Using memento mori to sell medical treatments designed to hold off death was the idea of the Antikamnia Chemical Company, which featured skeletons employed in various professions in adverts for its drugs.
The St. Louis-based company founded by Frank A. Ruf and Louis E. Frost featured the ambulatory skeletons on its calendars for the years 1897 to 1901, mailing them to physicians around the country.
The illustrations, watercolour “skeleton sketches”, were created by Louis Crusius (1862-1898), a doctor and artist based in the city.
As the skeletons advised, the pills were a “certain remedy, unattended by any danger”. Pop enough of them and you’d be free of worries and pain, because you’d be dead. They contained acetanilide, a synthetic organic compound introduced in therapy in 1886 as a fever-reducing drug. However, excessive or prolonged use damaged the function of haemoglobin, the oxygen-carrying pigment of the blood, possibly leading to cyanosis, when your skin or lips turn a bluish-purple hue.
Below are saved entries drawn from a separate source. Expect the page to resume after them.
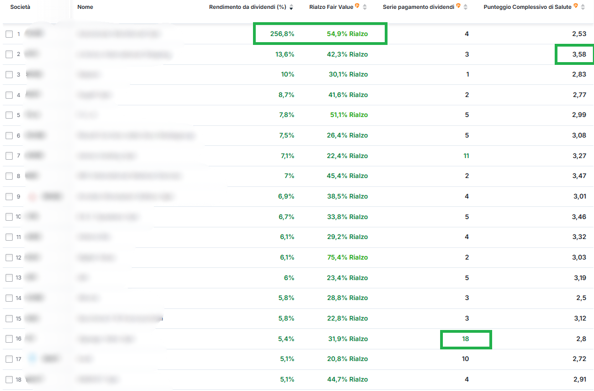The image size is (594, 391).
Task: Click the health score 3,58 cell
Action: (x=578, y=54)
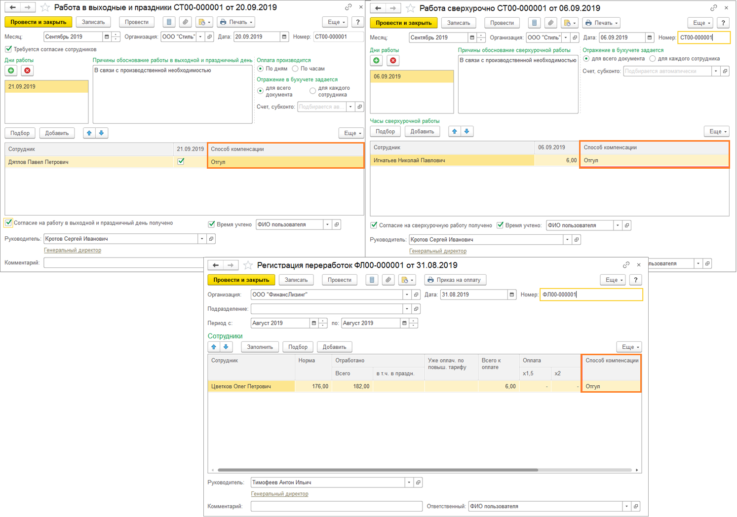
Task: Click blue move-down arrow in Сотрудники section toolbar
Action: tap(226, 347)
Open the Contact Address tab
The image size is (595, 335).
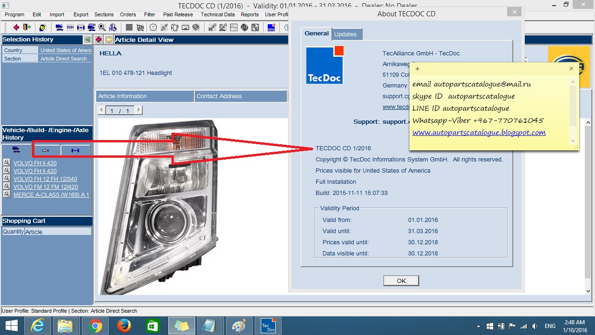click(x=240, y=96)
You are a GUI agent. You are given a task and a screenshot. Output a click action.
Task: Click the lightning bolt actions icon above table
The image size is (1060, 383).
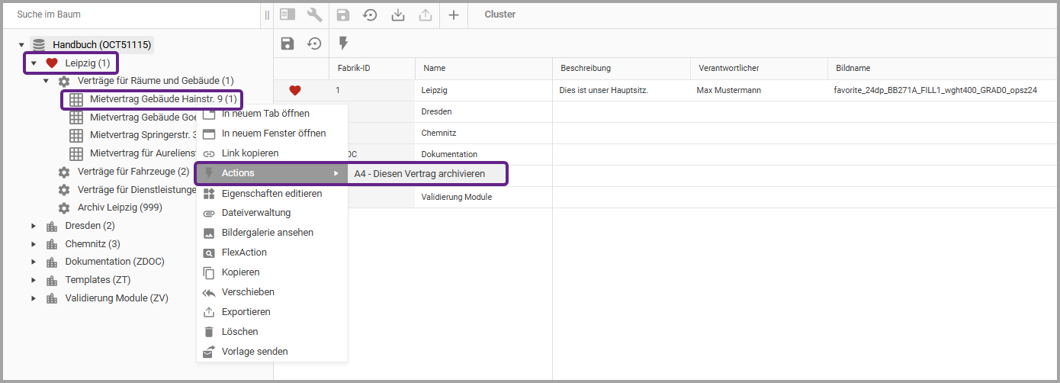point(343,43)
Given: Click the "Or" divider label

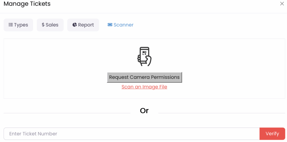Looking at the screenshot, I should click(x=144, y=111).
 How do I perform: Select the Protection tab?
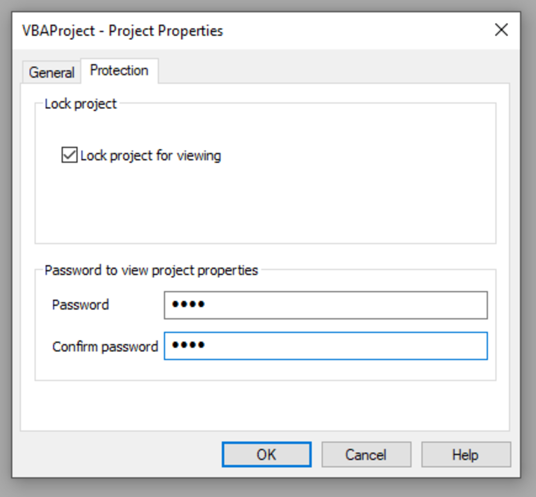click(119, 71)
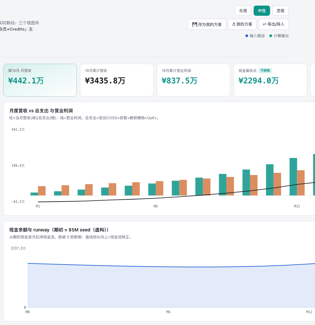Select the 乐观 scenario option

point(243,11)
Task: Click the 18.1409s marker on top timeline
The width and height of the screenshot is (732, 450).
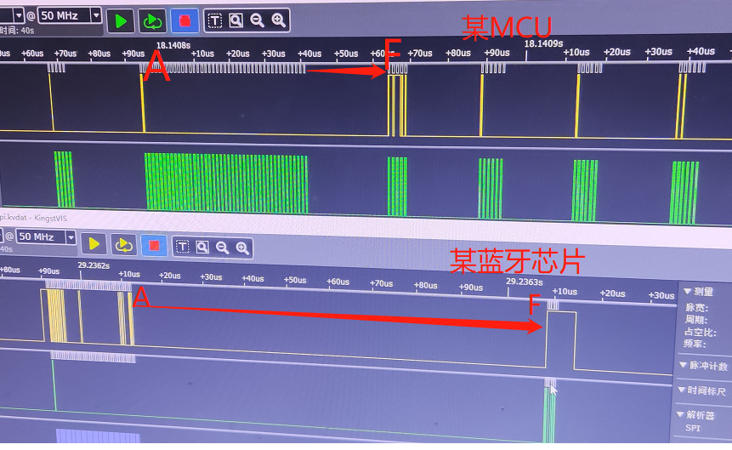Action: pyautogui.click(x=543, y=43)
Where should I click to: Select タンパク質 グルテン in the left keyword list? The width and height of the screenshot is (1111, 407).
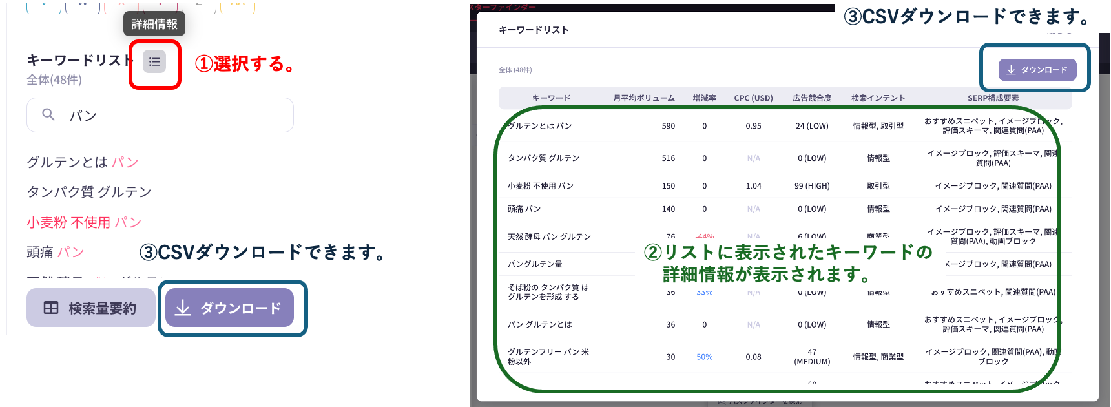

After the US Pure Food and Drug Act of 1906 was passed, which required labels to indicate dangerous drugs, Antikamnia substituted acetanilid with the less toxic derivative acetphentidin. But in 1914, after a lengthy legal battle, regulation made the company state that acetphentidin was a derivative of acetanilid.
The end was nigh. In 1930, the company was bought up by Block Drug Company in 1930.